#### PAGE EXCERPT
Rachel Haurwitz, a graduate student in Doudna's research group and the first author on the Science paper, explains how the CRISPR/Cas immunity system works.
"When a bacterium recognizes that it has been invaded by a virus or a plasmid, it incorporates a small piece of the foreign DNA into one of its CRISPR units as a new spacer sequence. The CRISPR unit is then transcribed as a long RNA segment called the pre-crRNA. The Csy4 enzyme cleaves this pre-crRNA within each repeat element to create crRNAs about 60 nucleotides long that will contain sequences which match portions of the foreign DNA. Cas proteins will use these matching sequences to bind the crRNA to the invading virus or plasmid and silence it."
Haurwitz says the CRISPR/cas system for silencing foreign DNA in prokaryotes is analogous to the way in which short interfering or siRNAs correct genetic problems in eukaryotes. Over time, the CRISPR/cas system will build up inheritable DNA-encoded immunity from future invasions by the same types of viruses and plasmids.
With their crystal structure model of the Csy4 enzyme bound to its cognate RNA, which features a resolution of 1.8 Angstroms, the Berkeley CRISPR research team has shown that Csy4 makes sequence-specific interactions in the major groove of the CRISPR RNA repeat stem-loop. Together with electrostatic contacts to the phosphate backbone, these interactions enable Csy4 to selectively bind to and cleave pre-crRNAs using phylogenetically conserved residues of the amino acids serine and histidine in the active site.
"Our model explains sequence- and structure-specific processing by a large family of CRISPR-specific endoribonucleases," Doudna says.
Doudna and her colleagues produced their 1.8 Angstrom resolution crystallographic structure using the experimental end stations of Beamlines 8.2.1 and 8.3.1 at Berkeley Lab's Advanced Light Source (ALS). Both beamlines are powered by superconducting bending magnets -- "superbends" -- and both feature state-of-the-art multiple-wavelength anomalous diffraction (MAD) and macromolecular crystallography (MX) capabilities. Beamline 8.2.1 is part of the suite of protein crystallography beamlines that comprise the Berkeley Center for Structural Biology.
"The ALS and its protein crystallography beamlines continue to be a critical resource for our research, " Doudna says.

#### RECORDS PROVIDED
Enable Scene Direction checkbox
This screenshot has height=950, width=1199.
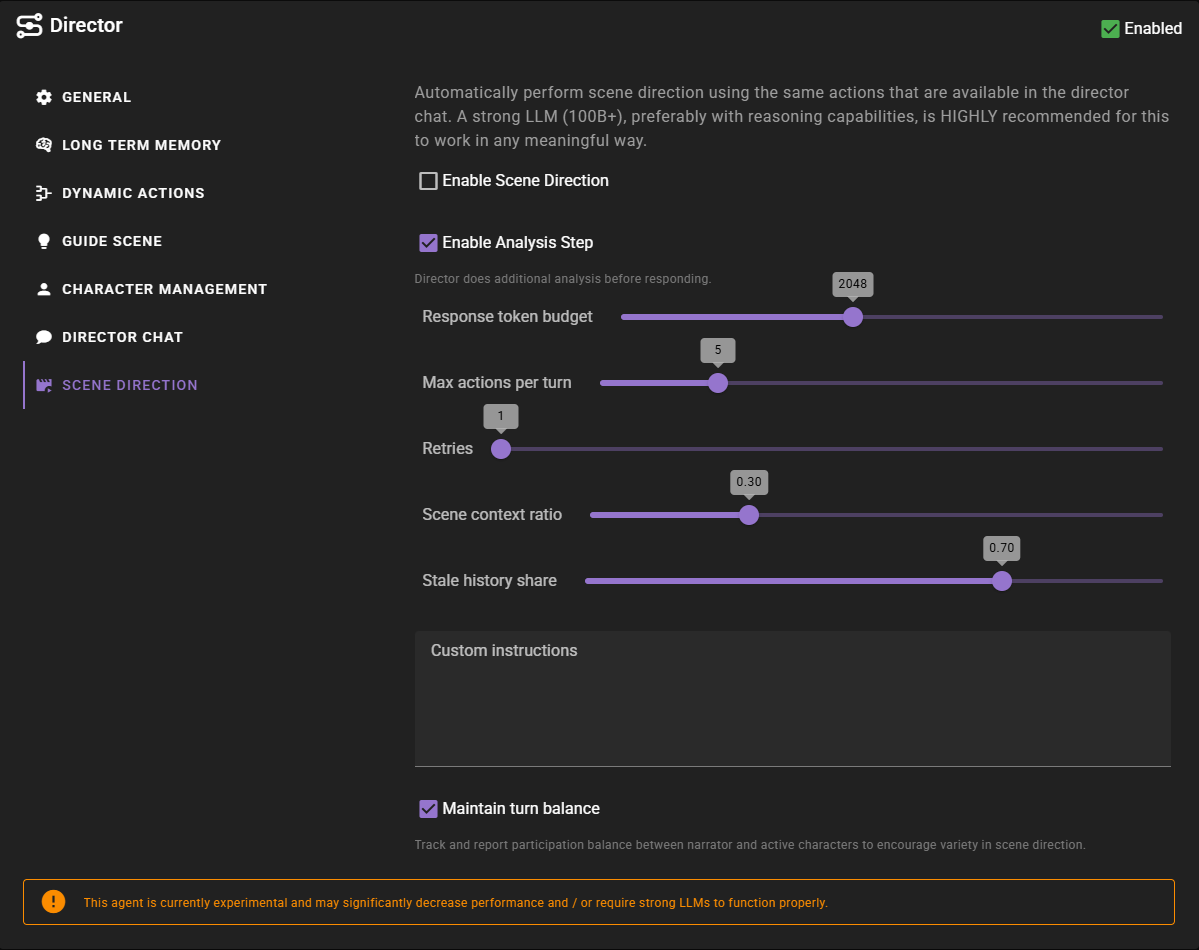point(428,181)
* * *
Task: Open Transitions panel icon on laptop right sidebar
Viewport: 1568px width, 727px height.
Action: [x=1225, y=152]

#### WHAT YOU HAVE TO DO
Answer these questions from the CRISPR article:
(a) About how many nucleotides long are the crRNAs that Csy4 creates?
(b) What resolution does the crystal structure model of Csy4 have?
(c) Which two beamlines at the Advanced Light Source were used to produce the structure?
The records were taken from a different source than the CRISPR article.

#### RESULT OF THE EXERCISE
(a) About 60 nucleotides.
(b) 1.8 Angstroms.
(c) Beamlines 8.2.1 and 8.3.1.